[Mlir-commits] [mlir] [mlir][scf] Extend consumer fuse to nested loop structure (PR #94190)
donald chen
llvmlistbot at llvm.org
Sun Jul 14 22:15:43 PDT 2024
cxy-1993 wrote:
> > Thanks for iterating on this patch. Before I look into the details further, I would like to understand some background: Is this patch intended to fuse nest region ops? Why does it only seem to handle scf.for from the code?
>
> As title described, this patch intends to fuse consumer within nest loop structure w/(or w/o) multiple candidates, including both `scf.for` and `scf.forall` , where multiple candidates represents multiple candidate `sliceOps` existing under different level loop for fusing consumer.
>
> Thus, nest loop structure including two cases:
>
> 1. nest loop structure w/o multiple candidates(a.k.a. perfectly nest loops), saying:
>
> ```
> scf.for() {
> scf.for() {
> scf.for() {
> tensor.insert_slice
> }
> }
> }
> ```
>
> This PR enhance current `tileAndFuseConsumerOfSlice`(renamed to `tileAndFuseConsumerOfSliceImpl` in this patch) API to support above scenario.
>
> 2. nest loop structure w/ multiple candidates, including:
>
> ```
> scf.for() {
> scf.for() {
> tensor.insert_slice
> }
> tensor.insert_slice
> }
> ```
>
> or
>
> ```
> scf.forall() {
> scf.for() {
> tensor.insert_slice
> }
> scf.forall.in_parallel {
> tensor.parallel_insert_slice
> }
> }
> ```
>
> or
>
> ```
> scf.forall() {
> scf.forall() {
> scf.forall.in_parallel {
> tensor.parallel_insert_slice
> }
> }
> scf.forall.in_parallel {
> tensor.parallel_insert_slice
> }
> }
> ```
>
> This PR deals with this scenario by iteratively applying `tileAndFuseConsumerOfSliceImpl`.
>
> > Why does it only seem to handle scf.for from the code?
>
> As you can see above, nest `scf.forall` must contain multiple candidates. Then it belongs to second type of solution without additional changes like perfectly nest `scf.for` but just iterative application of existing API as other reviewers suggested in early [thread](https://github.com/llvm/llvm-project/pull/94190#issuecomment-2153001202).
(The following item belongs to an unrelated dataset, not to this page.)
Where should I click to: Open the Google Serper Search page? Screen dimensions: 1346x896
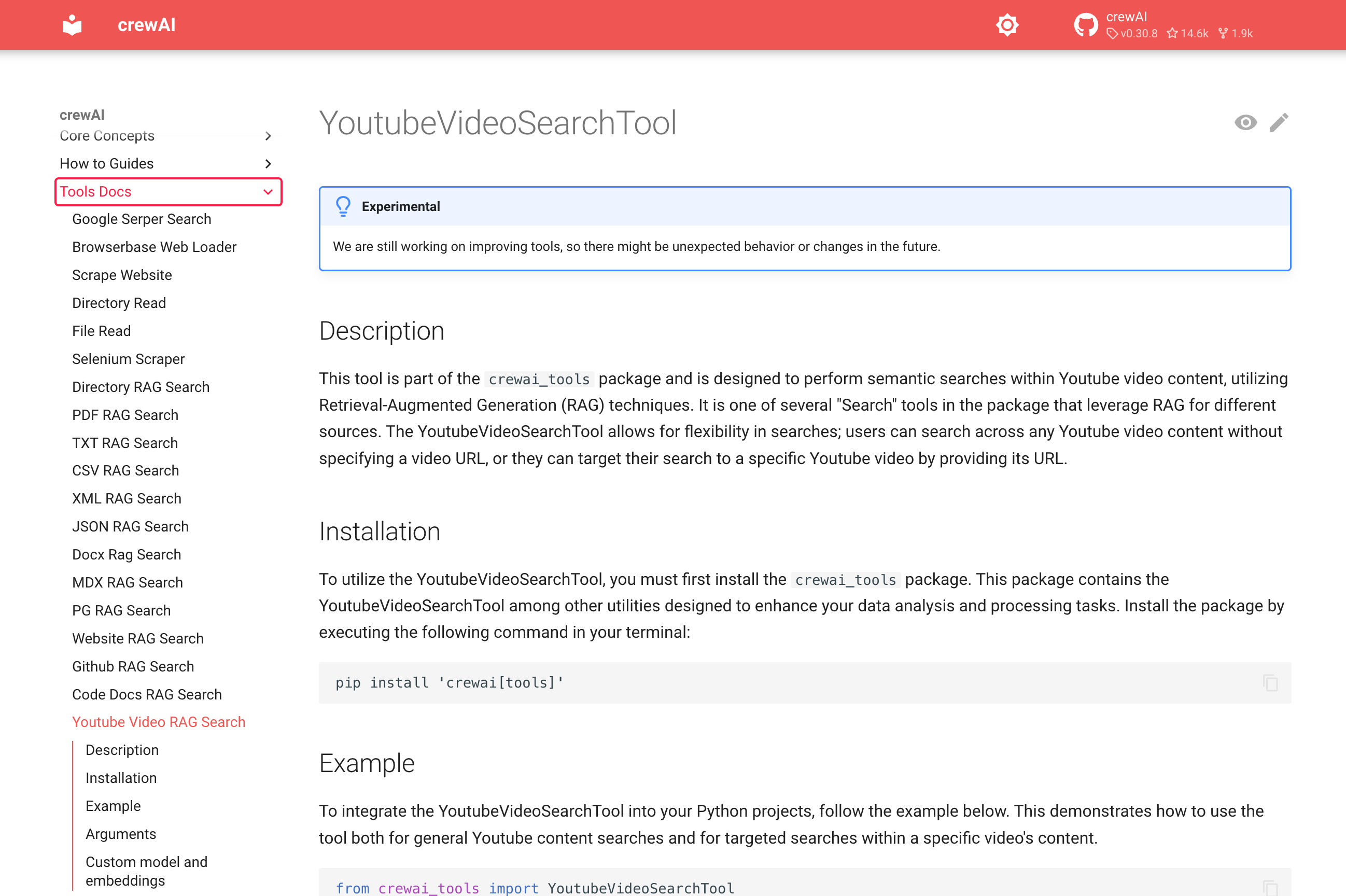pos(142,219)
Thanks for your explain. I currently do not have an opinion on how to select candidate ops. I may not have expressed my question clearly. My question is why was scf.for chosen as the anchor point?
If we have following input:
```
%0 = def_op()
scf.forall ... {
scf.if() {
%1 = use(%0)
}
}
```
Should we fuse it too and what is the fundamental difference between fuse if and fuse for? How should we handle other ops with regions or multiple blocks under scf.execute_region? I think there should be similarities in how these fuse processes handle these cases. Perhaps we can consider these issues when we start working on scf.for.